# Time series analysis (ACF, PACF)

I have this monthly time series with pronounced seasonality and a bit of trend:

The ACF and PACF for 4 years (48 months) are:

1. Can I suppose that the data don't need transformations like: log(data), diff(data)...?

ACF: A spike at lag 12 in the ACF but no other significant spikes.
PACF: ?

2. R proposes ARIMA(0,0,0)(1,0,0)[12]. Could it be a good model?

• 1. Depends on the model you plan to use. Traditional ARMA assumes stationary normality Commented Jan 7, 2016 at 1:39
• If your using an ARMA and the data is not stationary and/or not well approximated with a conditional normal then you would want to transform it. In your case it is hard to tell (about the normality part...it looks stationary. You could formally test stationarity if it would make you feel better though). The resulting ARMA would assume it is possible for the series to go below 0. If that is not posible with your data and the ARMA forecasts/fitted values go below 0 then maybe log transform. 2. Cannot be answered until you define what "good" means Commented Jan 7, 2016 at 1:49

It looks like a plausible model, though I'd possibly start with seasonal differencing and see if the residuals from that didn't look over-differenced.

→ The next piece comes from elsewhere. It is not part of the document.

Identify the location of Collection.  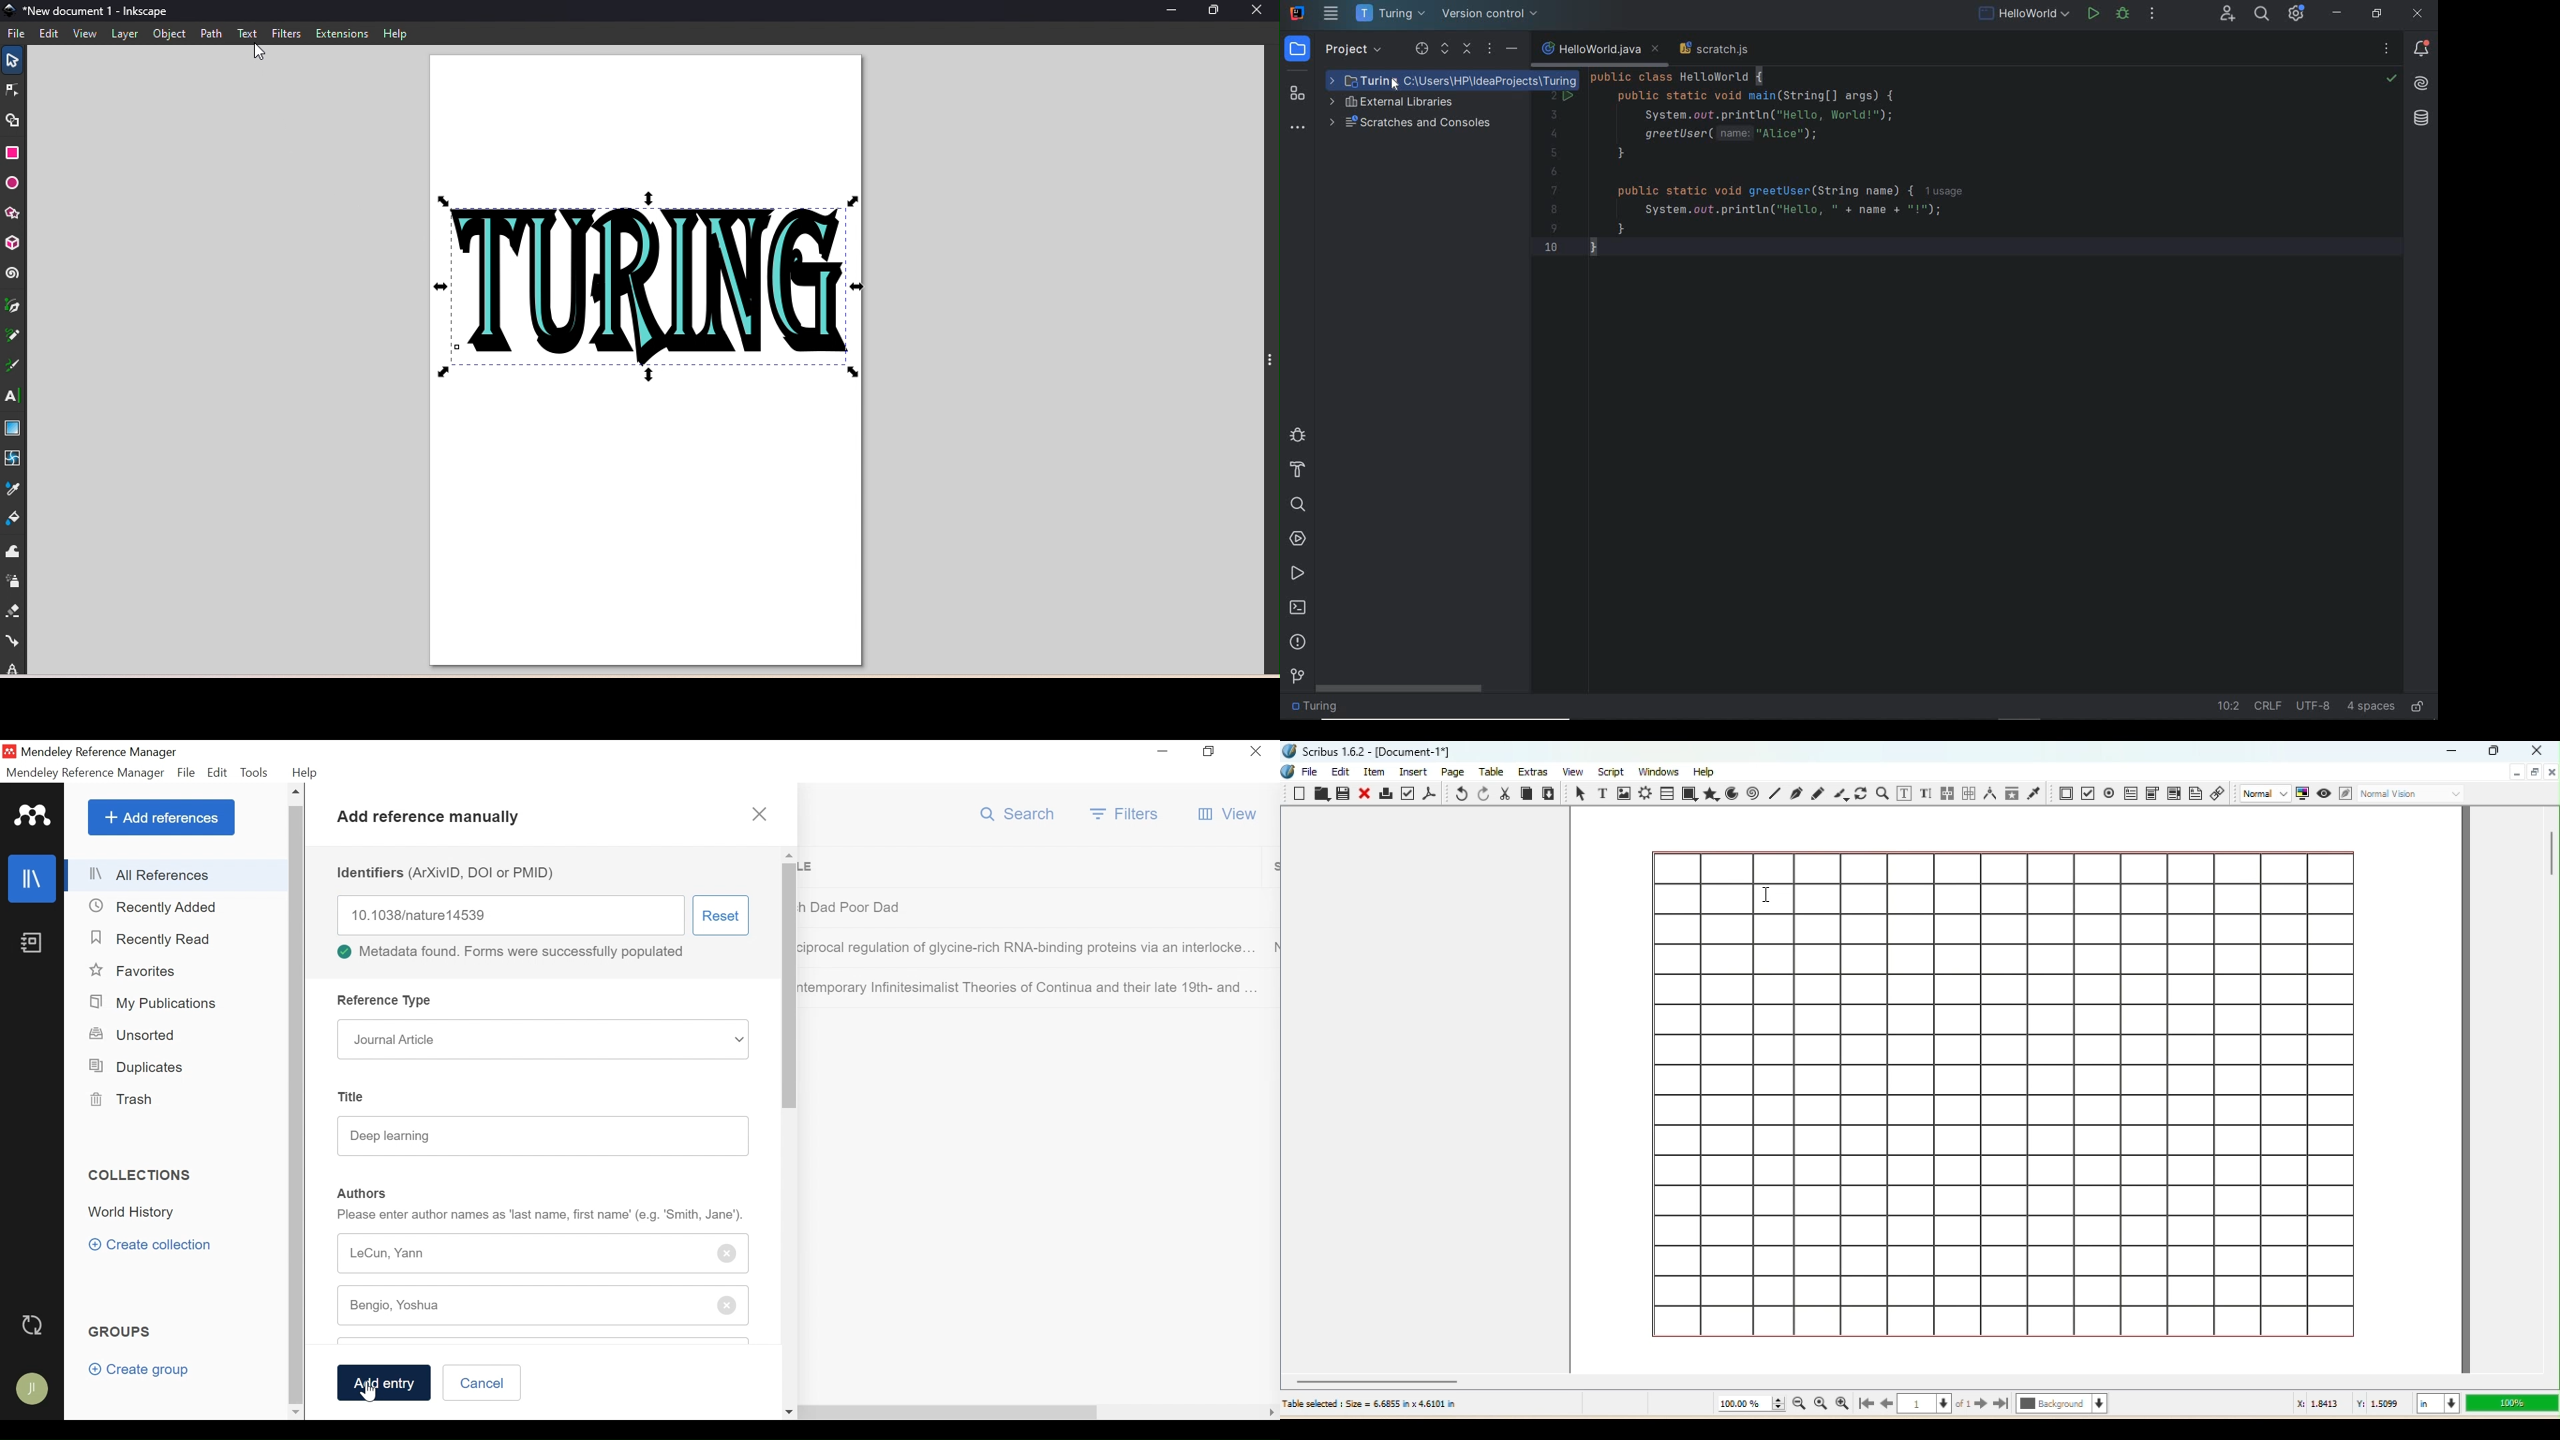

If you do go with the suggested model you have, you'd still look to see if there was autocorrelation in the residuals.

• Regarding the first sentence of the answer: I guess the function auto.arima was used to arrive to ARIMA(0,0,0)(1,0,0)[12]. If I am not mistaken, it tests for a seasonal unit root on the way, so if it did not suggest one, the test must have indicated absense of seasonal unit root. Commented Jan 7, 2016 at 8:36
• @Richard (edit) You are right, it uses the Osborn-Chui-Smith-Birchenhall test. [The discussion of deterministic seasonality in that paper would mean -- if I understand the paper right -- that deterministic seasonality could still be present.] Commented Jan 7, 2016 at 10:52

Based on the text here, you will need to compute the p-value and thus identify if there your time series is stationary.